久しぶりにこの路線の鯨統一郎さんものを読むことが出来ました。装丁のイラストの少女が最高に愛くるしいので「あ、いつもと違うぞ」とは思っていたのですが。『鬼のすべて』や『二人のシンデレラ』などのように、おちゃらけのない正統派鯨統一郎作品です。 内容設定の意外さには驚かされたのですが、「日本農業新聞」で連載していたものと知り、納得。なるほど。同じ名前の存在で惑わすあたり鯨さんらしいな、と言う感じ。少女がけなげでとてもいいです〜v
そう言うと穂波は本を抱えて部屋の隅に行って腰を下ろした。その姿を見て、祐介はふと(この子は将来、図書館の司書になったら似合うかもしれない)と思った。

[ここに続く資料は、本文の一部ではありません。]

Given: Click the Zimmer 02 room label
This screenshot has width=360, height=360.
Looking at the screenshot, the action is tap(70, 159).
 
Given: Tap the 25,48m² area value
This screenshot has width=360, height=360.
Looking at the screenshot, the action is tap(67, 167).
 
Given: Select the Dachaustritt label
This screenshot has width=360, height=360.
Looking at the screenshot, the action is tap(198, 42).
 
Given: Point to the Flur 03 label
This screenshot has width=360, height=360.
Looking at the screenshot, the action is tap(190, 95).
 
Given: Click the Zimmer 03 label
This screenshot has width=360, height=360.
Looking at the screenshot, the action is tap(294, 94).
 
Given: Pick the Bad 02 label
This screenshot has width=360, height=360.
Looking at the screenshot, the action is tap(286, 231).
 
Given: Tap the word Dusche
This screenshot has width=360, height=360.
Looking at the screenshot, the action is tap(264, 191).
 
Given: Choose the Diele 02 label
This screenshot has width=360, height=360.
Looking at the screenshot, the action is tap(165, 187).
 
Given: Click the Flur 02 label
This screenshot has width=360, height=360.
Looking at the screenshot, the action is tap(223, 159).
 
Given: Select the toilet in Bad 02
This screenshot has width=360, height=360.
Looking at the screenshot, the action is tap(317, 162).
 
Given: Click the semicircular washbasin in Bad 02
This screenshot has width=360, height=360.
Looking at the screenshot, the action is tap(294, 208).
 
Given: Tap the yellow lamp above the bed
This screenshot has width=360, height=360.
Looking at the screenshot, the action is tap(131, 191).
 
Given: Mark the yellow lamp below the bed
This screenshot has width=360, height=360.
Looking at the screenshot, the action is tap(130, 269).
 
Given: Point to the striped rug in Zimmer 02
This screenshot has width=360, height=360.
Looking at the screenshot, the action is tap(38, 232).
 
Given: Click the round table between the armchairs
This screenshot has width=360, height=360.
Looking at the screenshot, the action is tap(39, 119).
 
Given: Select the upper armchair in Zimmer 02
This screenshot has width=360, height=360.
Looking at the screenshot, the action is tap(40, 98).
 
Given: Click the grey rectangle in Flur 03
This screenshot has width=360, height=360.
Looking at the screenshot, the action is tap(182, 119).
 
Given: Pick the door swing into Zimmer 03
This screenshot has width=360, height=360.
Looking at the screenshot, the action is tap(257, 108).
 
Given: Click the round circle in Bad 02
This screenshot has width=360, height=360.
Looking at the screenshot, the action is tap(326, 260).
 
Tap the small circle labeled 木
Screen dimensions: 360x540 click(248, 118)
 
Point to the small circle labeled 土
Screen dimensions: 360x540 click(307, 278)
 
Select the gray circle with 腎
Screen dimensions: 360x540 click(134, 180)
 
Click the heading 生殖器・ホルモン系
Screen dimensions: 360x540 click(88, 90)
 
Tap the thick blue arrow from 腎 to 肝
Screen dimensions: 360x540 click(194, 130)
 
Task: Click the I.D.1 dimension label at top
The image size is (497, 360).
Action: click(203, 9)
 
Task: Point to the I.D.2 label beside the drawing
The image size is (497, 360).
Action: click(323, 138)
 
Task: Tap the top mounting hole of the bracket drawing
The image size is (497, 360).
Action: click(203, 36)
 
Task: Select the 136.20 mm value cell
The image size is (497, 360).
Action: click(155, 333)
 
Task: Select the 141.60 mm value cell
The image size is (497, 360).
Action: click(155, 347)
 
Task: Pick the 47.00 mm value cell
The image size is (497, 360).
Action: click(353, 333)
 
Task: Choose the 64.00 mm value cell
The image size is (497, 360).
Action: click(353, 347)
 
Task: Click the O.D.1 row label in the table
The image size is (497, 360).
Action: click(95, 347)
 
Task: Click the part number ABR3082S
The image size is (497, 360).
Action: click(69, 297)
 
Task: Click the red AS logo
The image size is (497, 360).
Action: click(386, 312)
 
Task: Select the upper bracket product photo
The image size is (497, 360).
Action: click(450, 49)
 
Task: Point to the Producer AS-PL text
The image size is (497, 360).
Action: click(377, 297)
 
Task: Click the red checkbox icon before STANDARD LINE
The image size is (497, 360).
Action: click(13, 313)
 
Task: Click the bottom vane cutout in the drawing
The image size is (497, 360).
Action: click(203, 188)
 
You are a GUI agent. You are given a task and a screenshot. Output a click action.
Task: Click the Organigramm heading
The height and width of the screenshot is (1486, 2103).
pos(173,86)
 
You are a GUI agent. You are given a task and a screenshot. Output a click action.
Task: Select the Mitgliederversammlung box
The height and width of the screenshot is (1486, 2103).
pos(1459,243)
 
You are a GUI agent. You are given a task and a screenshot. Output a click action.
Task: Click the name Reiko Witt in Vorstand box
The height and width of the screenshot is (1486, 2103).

『ヒミコの夏』 2003.8.22. 鯨統一郎 PHP研究所
2003年08月29日(金) |
『紫迷宮』 明野照葉ほか |
女性作家ミステリー・アンソロジー迷宮シリーズの‘紫’。近藤史恵さん・松尾由美さん・新津きよみさん・黒崎緑さん・篠田節子さんなどなど豪華女性作家陣の夢の共演v どの作品もそれぞれ面白いのですが、贔屓の作家さんのひとり明野照葉さんの作品は秀逸でございました。
「かっぱタクシー」 明野照葉 市橋は68歳の個人タクシー運転手。相性は「タロさん」。河太郎の太郎だ。市橋のタクシーには妻のすすめでカッパの絵が描いてある。そこから短くなり「タロさん」に落ち着いた。胃潰瘍で入院し、タクシー家業からも足を洗いたいところだが、訳あってやめるにやめられず毎晩タクシーを転がしている。それはどうしても乗せなければならない客を探して乗せるためだった。 その客が問わず語りに聞かせる過去の恨みつらみにタロさんの胃はますます痛くなるのであった。そしてある夜、その客はとんでもない過去を語りだす。それは客の妄想なのか。真実なのか・・・。
短編でここまでうまく運ばれてしまうと、ははーっ参りましたvと言いたくなります。人間の心に巣食う魔の恐ろしさをまざまざと見せ付けてくれるホラーです。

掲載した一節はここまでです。